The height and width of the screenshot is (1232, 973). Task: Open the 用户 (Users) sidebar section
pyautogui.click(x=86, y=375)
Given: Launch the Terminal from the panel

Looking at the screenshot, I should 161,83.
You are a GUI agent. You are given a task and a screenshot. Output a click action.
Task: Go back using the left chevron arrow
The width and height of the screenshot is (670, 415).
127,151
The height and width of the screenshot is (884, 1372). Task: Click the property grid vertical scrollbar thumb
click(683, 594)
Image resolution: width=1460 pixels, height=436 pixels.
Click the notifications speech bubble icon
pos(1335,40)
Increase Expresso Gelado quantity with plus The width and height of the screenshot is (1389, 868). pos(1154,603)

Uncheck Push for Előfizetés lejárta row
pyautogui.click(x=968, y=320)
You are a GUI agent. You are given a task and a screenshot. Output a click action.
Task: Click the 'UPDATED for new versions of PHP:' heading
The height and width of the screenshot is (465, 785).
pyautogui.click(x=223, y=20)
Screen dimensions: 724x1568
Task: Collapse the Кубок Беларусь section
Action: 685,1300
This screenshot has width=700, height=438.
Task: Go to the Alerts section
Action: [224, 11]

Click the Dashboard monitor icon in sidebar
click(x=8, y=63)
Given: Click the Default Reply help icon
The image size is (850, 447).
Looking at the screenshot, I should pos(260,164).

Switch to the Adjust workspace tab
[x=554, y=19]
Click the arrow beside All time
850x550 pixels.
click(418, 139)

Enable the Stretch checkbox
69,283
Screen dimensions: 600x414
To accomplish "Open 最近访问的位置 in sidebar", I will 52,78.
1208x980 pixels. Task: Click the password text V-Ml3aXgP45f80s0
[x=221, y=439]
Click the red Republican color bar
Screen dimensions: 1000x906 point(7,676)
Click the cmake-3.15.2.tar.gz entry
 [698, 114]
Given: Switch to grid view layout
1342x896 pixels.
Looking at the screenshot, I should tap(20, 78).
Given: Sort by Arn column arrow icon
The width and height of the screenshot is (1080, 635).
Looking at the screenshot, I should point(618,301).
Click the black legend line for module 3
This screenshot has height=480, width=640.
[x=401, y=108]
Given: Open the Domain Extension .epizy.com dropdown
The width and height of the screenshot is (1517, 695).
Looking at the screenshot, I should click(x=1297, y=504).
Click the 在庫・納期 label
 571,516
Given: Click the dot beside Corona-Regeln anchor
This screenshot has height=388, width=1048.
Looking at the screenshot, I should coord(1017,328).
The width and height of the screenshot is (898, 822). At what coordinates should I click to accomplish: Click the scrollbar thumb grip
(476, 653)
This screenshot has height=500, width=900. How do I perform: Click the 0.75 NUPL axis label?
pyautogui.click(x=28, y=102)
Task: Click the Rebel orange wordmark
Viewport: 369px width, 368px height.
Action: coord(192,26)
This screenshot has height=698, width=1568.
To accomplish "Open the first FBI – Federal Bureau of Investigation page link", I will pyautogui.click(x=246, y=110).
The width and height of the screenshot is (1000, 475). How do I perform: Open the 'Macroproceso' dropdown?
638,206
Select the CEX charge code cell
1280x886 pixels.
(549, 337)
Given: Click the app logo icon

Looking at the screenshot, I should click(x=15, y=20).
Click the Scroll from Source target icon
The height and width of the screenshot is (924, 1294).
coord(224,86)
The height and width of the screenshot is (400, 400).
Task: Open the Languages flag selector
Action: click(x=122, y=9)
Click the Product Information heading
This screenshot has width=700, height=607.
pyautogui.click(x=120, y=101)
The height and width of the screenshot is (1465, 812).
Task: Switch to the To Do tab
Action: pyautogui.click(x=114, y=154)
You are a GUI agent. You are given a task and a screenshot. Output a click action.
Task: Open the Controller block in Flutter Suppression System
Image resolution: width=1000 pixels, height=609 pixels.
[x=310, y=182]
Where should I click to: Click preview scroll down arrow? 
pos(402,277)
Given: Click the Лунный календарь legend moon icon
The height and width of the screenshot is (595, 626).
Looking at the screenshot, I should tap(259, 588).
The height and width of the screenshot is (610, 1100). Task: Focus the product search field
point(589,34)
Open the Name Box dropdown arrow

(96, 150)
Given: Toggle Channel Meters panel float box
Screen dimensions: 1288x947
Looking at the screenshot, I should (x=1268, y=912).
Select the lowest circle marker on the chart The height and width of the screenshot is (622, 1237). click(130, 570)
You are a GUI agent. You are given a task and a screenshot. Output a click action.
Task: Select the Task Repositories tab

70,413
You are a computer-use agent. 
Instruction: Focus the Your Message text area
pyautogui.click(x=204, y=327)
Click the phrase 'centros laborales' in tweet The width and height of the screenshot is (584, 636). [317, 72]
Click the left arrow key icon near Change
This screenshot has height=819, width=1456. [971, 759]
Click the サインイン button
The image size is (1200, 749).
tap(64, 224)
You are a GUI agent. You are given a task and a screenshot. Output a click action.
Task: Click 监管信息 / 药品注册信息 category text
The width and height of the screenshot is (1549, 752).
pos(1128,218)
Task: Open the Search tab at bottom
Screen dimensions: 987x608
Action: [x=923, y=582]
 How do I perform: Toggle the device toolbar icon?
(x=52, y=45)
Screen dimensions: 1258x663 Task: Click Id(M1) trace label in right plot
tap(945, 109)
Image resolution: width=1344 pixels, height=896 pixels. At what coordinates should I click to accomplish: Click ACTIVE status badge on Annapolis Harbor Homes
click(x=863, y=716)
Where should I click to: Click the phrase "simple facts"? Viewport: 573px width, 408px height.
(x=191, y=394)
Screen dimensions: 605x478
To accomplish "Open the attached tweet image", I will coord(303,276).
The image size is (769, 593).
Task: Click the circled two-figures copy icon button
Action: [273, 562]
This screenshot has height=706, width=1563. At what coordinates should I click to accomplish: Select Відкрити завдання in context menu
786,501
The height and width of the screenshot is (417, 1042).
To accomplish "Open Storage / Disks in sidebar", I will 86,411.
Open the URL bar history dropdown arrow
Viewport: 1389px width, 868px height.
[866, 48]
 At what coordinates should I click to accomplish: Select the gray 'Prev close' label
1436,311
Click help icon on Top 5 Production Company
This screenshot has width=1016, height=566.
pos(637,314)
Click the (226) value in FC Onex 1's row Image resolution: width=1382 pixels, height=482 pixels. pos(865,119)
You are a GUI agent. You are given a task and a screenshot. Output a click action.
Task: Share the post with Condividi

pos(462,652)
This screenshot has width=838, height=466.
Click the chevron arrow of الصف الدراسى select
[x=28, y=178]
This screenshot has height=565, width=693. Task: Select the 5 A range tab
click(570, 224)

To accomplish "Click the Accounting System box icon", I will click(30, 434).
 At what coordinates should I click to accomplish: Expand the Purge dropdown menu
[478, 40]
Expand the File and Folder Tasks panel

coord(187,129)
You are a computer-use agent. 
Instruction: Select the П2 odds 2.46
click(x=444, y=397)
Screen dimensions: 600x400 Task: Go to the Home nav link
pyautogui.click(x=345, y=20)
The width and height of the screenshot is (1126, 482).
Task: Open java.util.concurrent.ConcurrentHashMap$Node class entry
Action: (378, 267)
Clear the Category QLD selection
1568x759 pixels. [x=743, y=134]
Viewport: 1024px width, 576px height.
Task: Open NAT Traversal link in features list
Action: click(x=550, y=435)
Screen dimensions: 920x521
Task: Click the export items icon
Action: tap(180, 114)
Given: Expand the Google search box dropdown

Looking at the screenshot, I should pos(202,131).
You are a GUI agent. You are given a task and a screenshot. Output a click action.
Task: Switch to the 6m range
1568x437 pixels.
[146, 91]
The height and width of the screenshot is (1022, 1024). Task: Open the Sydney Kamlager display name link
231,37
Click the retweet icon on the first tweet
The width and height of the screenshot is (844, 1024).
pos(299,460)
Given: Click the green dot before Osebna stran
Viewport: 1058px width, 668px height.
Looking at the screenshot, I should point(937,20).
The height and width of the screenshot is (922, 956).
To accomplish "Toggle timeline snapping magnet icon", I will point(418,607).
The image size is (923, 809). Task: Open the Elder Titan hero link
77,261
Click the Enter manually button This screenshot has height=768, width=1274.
---
**Requirement:**
Scan the entries above for the word "help", then copy every line in which it occurs.

**Task answer:**
Given: Click the Default Reply help icon
Click help icon on Top 5 Production Company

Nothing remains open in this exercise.